• _Brano da leggere_:

-------

La prima citazione scritta, sicuramente riferito al Radicchio Rosa di Gorizia, risale al 1873 nei documenti di un funzionario asburgico: “…negli orti di Gorizia…si coltiva la cicoria rossastra che in autunno viene trapiantata nelle stalle dove è esposta al calore degli animali e dello strame ed è molto apprezzata nei mercati…” (von Czoernig, 1873).

Col tempo gli agricoltori hanno applicato un criterio comune di selezione del radicchio, prediligendo quello dalla forma del cuore a rosa, migliore dal punto di vista estetico, ma anche dal lato produttivo (ridotte perdite di lavorazioni).

Le origini del Radicchio Canarino, sembrano invece essere più recenti, le testimonianze orali indicano che questo radicchio sarebbe stato selezionato nell’immediato dopoguerra da un certo Valerio Berlot, incrociando il radicchio rosso con una varietà da taglio o a grumolo, probabilmente con la Bionda di Trieste, allo scopo di produrre un Lidrìc cul poc dal sapore dolce e delicato.

Pratica comune era l’abitudine di accatastare i mazzi di radicchio in grandi buche con del letame, che con il calore liberato dalla fermentazione, preservava il radicchio dai danni provocati dal freddo, ne conferiva il colore rosato e favoriva la formazione della tipica forma a bocciolo di rosa. Questa pratica ovviamente ha riscosso alcune perplessità sanitarie, pertanto nel nostro progetto stiamo lavorando al fine di ottimizzare nuove procedure di forzatura altrettanto efficaci e con la minor perdita possibile di prodotto dovuto a fitopatologie.

Tecniche colturali

I metodi tradizionali di coltivazione prevedono che il radicchio venga seminato in pieno campo da marzo fino a metà giugno, da solo oppure in consociazione con l’avena o frumento. La semina è un’operazione delicata, visto le esigue dimensioni del seme, la consociazione è utile a ridurre l’incidenza delle infestanti, limitando gli interventi di diserbo da effettuarsi dopo la trebbiatura dei cereali.

Dopo aver mietuto le pinte consociate,  si procede ad un’erpicatura per diradare il radicchio, limitare lo sviluppo delle malerbe ed arieggiare il terreno. E’ utile che gli eventi piovosi si verifichino uno o due giorni dopo l’erpicatura, in modo da reidratare le piante.

Non viene effettuata alcuna concimazione in copertura, un elevato apporto azotato risulterebbe dannoso, determinando un’eccessiva crescita delle foglie, a discapito delle qualità organolettiche della pianta e della resistenza al freddo. Si prevede quindi una fertilizzazione letamica da effettuarsi l’anno prima. Non viene effettuata irrigazione.

-------

• _Blocco di dati_:
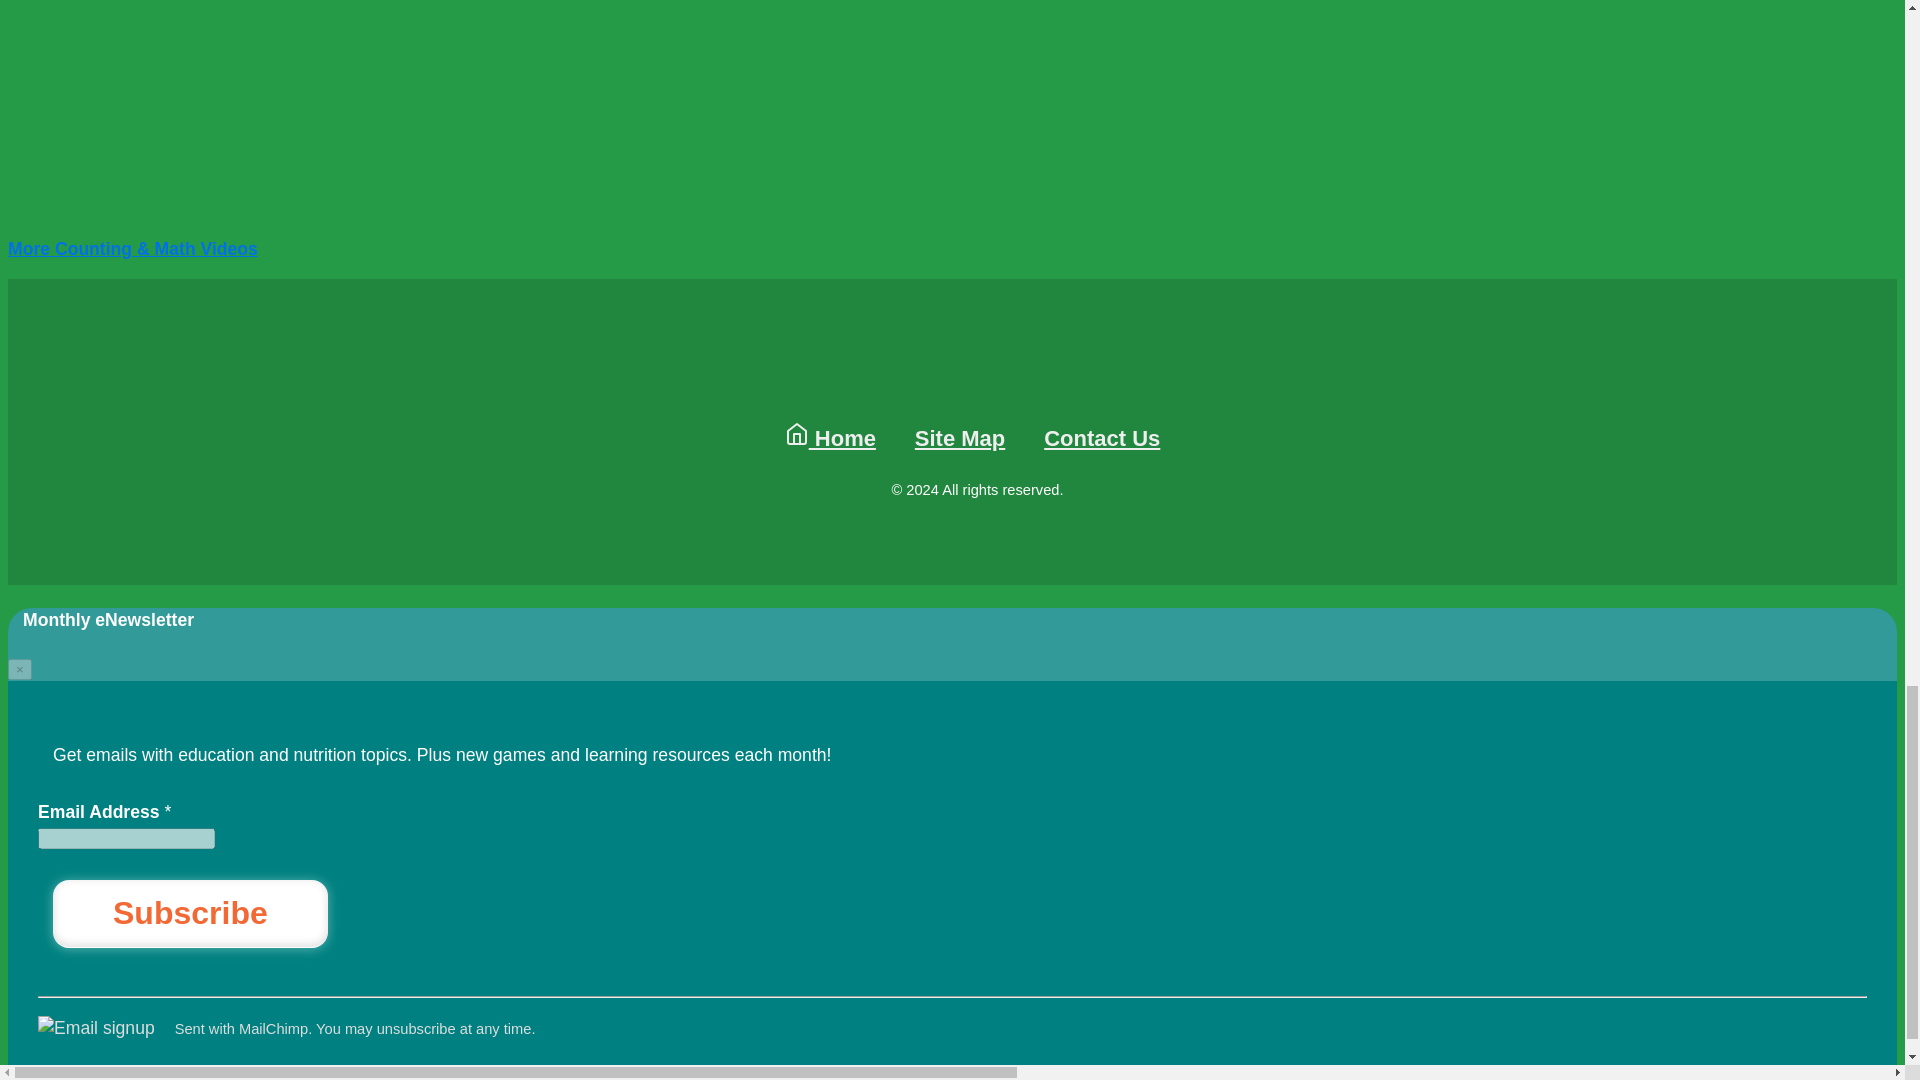 The image size is (1920, 1080). What do you see at coordinates (960, 438) in the screenshot?
I see `Site Map` at bounding box center [960, 438].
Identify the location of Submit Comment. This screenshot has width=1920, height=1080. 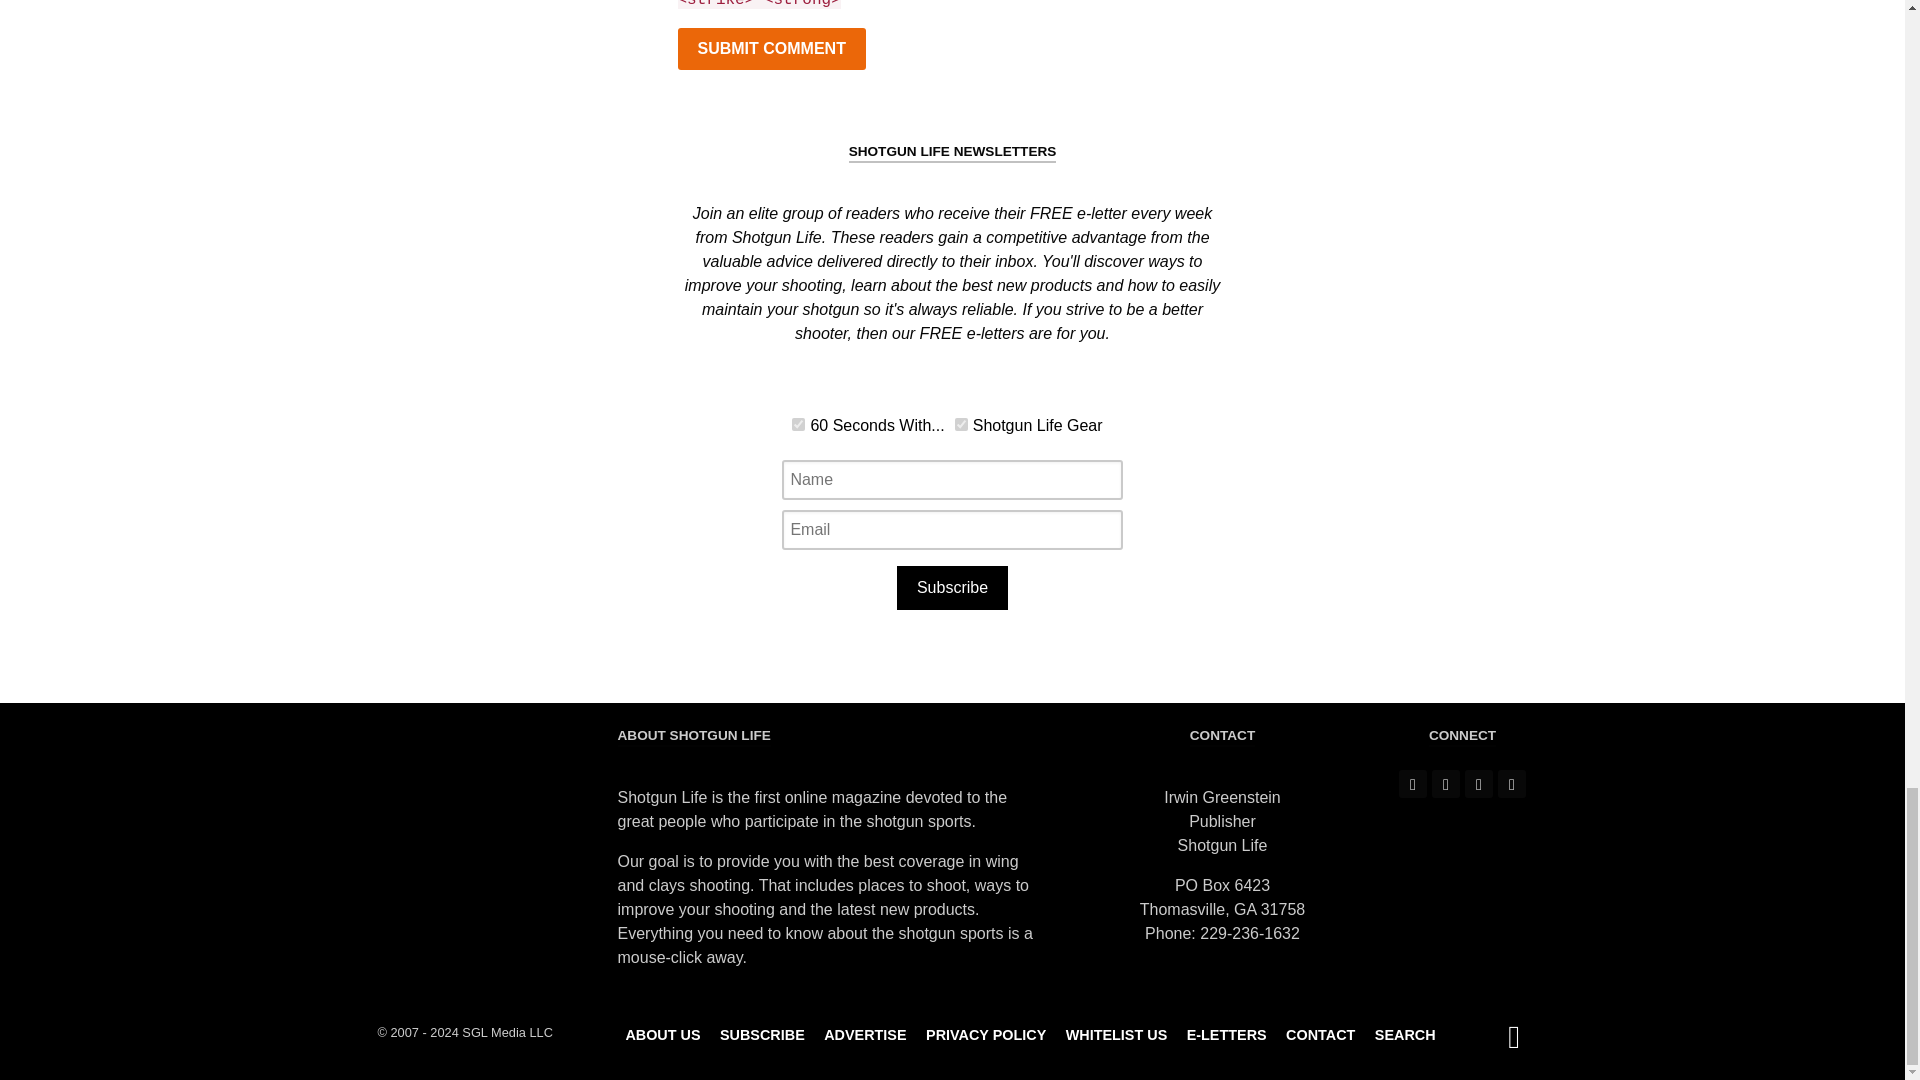
(771, 49).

-------

• _I tuoi compiti_:
A) Ripeti il passo del testo sul radicchio da "Tecniche colturali" a "reidratare le piante.".
B) Secondo il testo sul radicchio, in quale periodo dell'anno viene seminato in pieno campo con i metodi tradizionali?

• _Soluzioni_:
A)
Tecniche colturali

I metodi tradizionali di coltivazione prevedono che il radicchio venga seminato in pieno campo da marzo fino a metà giugno, da solo oppure in consociazione con l’avena o frumento. La semina è un’operazione delicata, visto le esigue dimensioni del seme, la consociazione è utile a ridurre l’incidenza delle infestanti, limitando gli interventi di diserbo da effettuarsi dopo la trebbiatura dei cereali.

Dopo aver mietuto le pinte consociate,  si procede ad un’erpicatura per diradare il radicchio, limitare lo sviluppo delle malerbe ed arieggiare il terreno. E’ utile che gli eventi piovosi si verifichino uno o due giorni dopo l’erpicatura, in modo da reidratare le piante.

B) Da marzo fino a metà giugno.